Rewrite the listing from the line with "Given: Open the 葡萄牙U21 team header" through the end of the listing, replacing "Pen tool" with "Brush tool" and leaving everything else unchanged. Omit the pictures from your answer.

Items from a dataset:
# # # # # # #

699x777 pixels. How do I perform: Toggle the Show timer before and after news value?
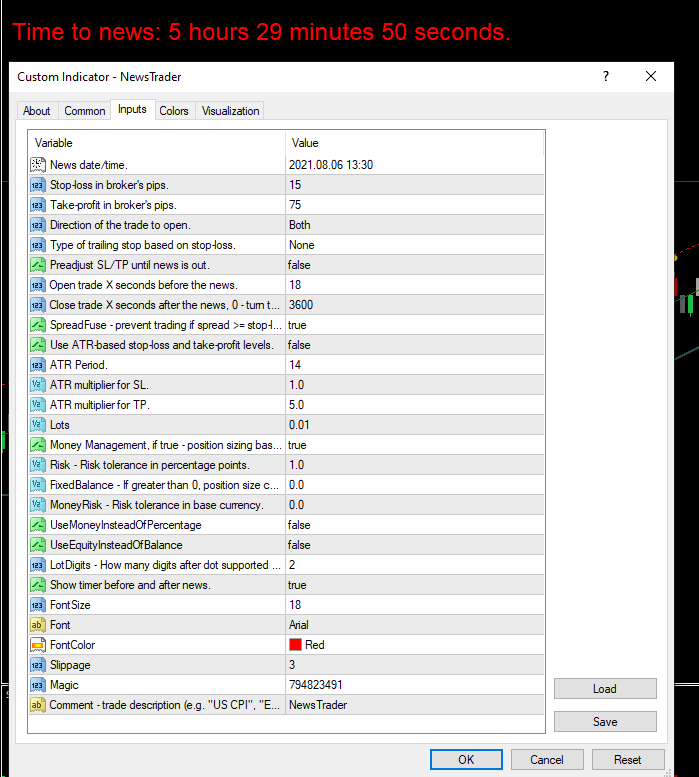(415, 585)
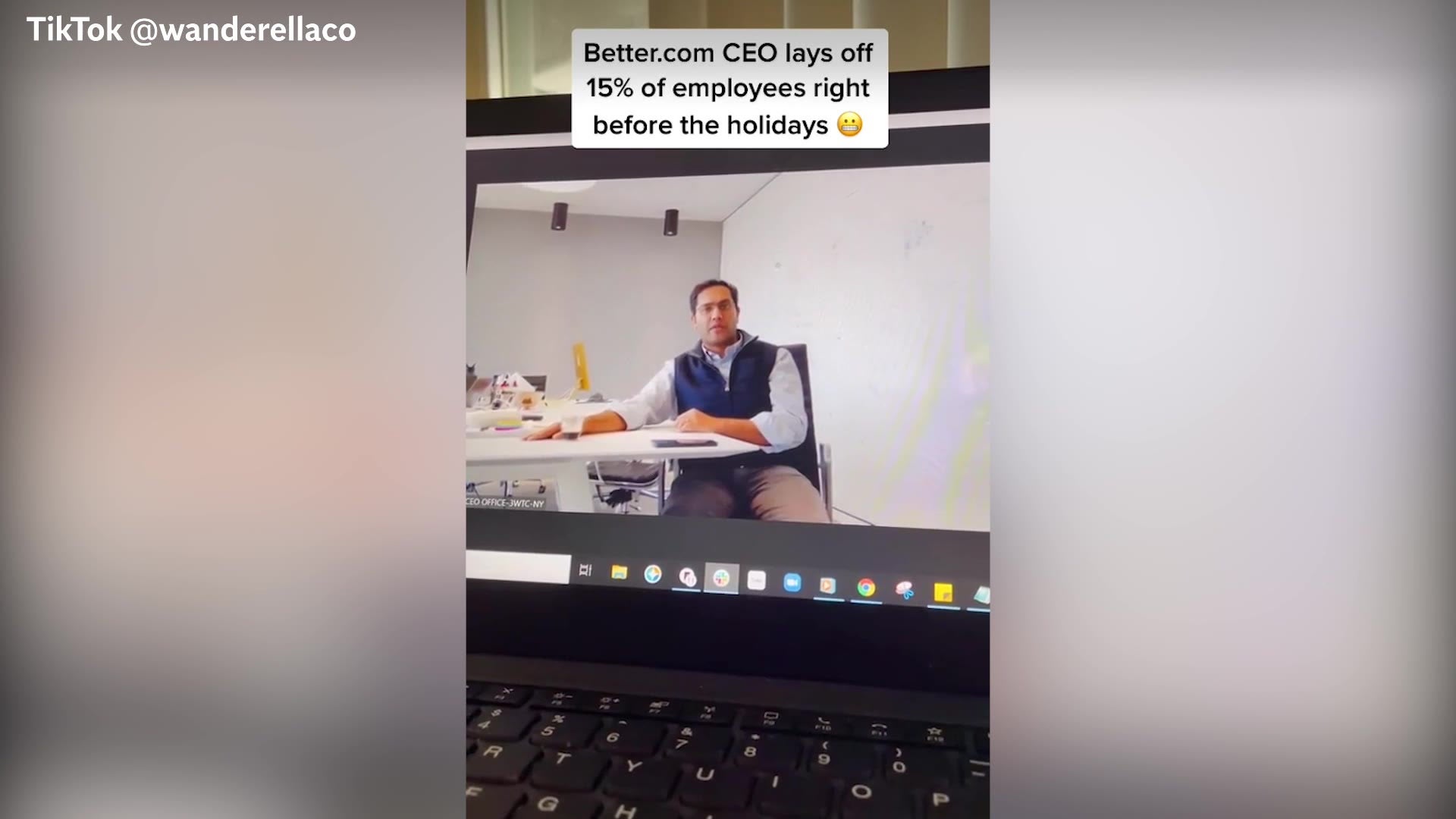Open the white square app beside Slack
Viewport: 1456px width, 819px height.
(756, 581)
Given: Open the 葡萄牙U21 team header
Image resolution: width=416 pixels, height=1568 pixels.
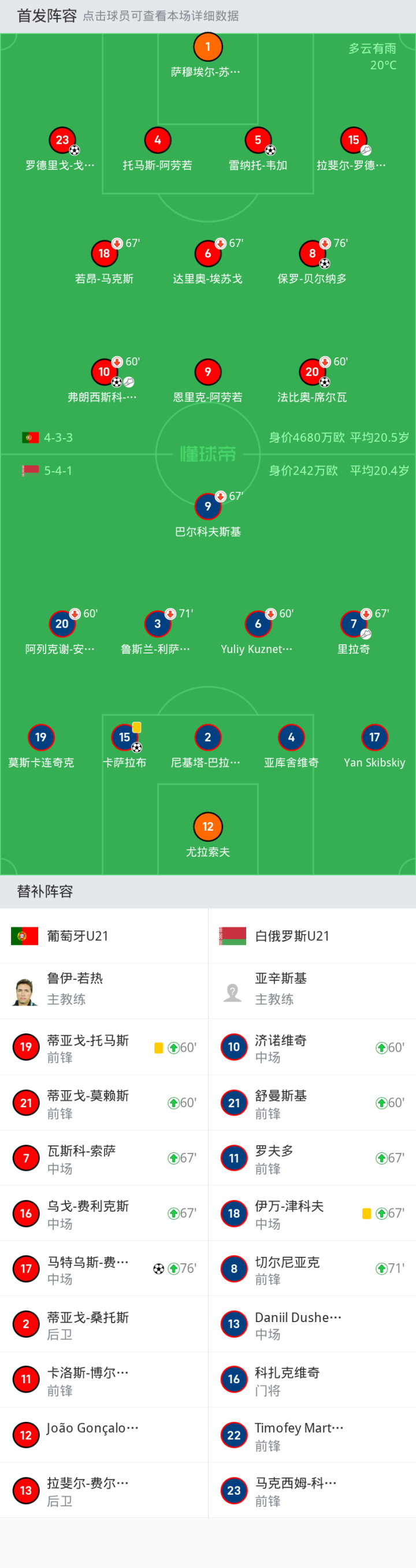Looking at the screenshot, I should pos(104,936).
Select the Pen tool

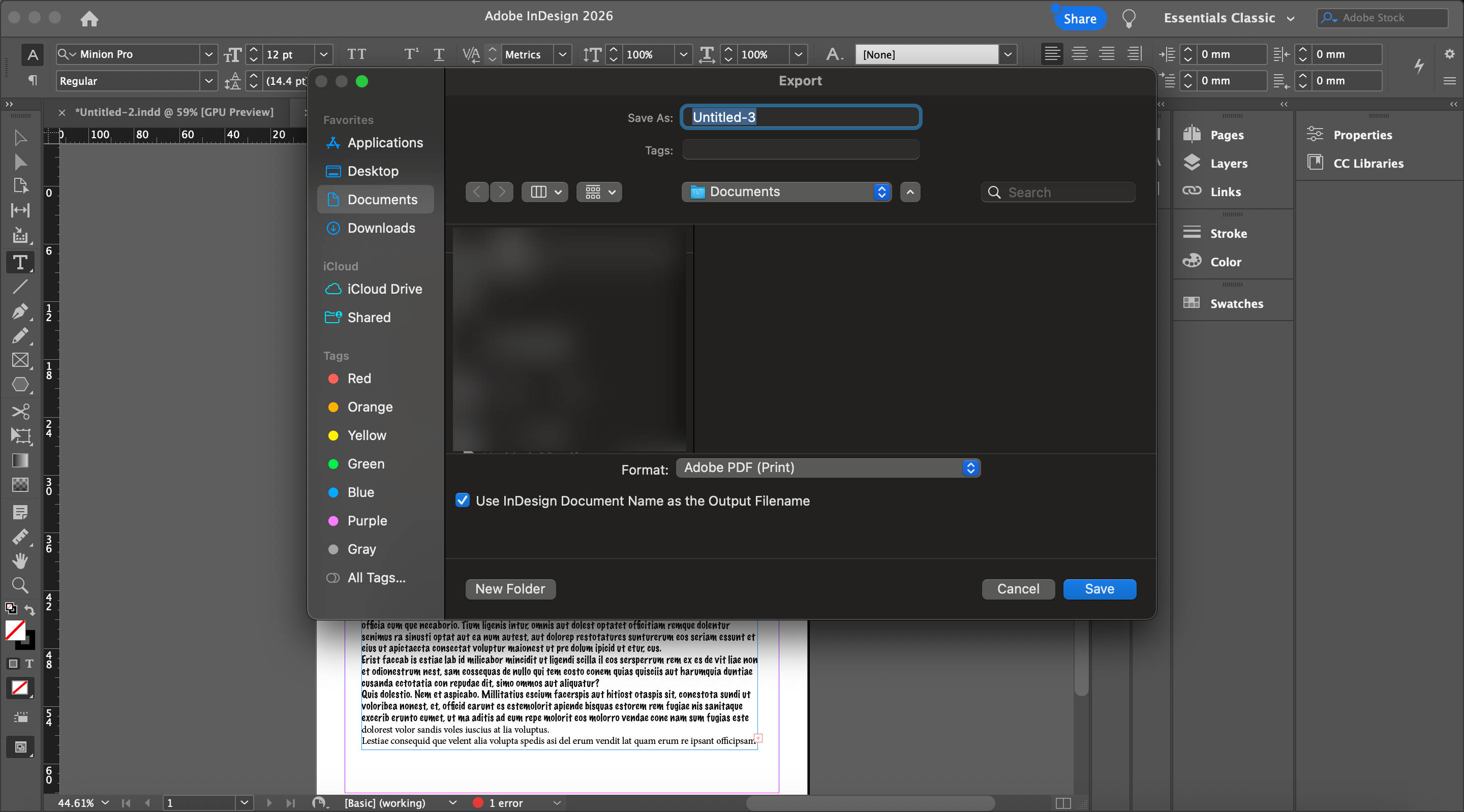pyautogui.click(x=20, y=311)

# # # # # # #

■ Task solution
Given: Open the 葡萄牙U21 team header
Image resolution: width=416 pixels, height=1568 pixels.
Looking at the screenshot, I should pos(104,936).
Select the Brush tool

pyautogui.click(x=20, y=311)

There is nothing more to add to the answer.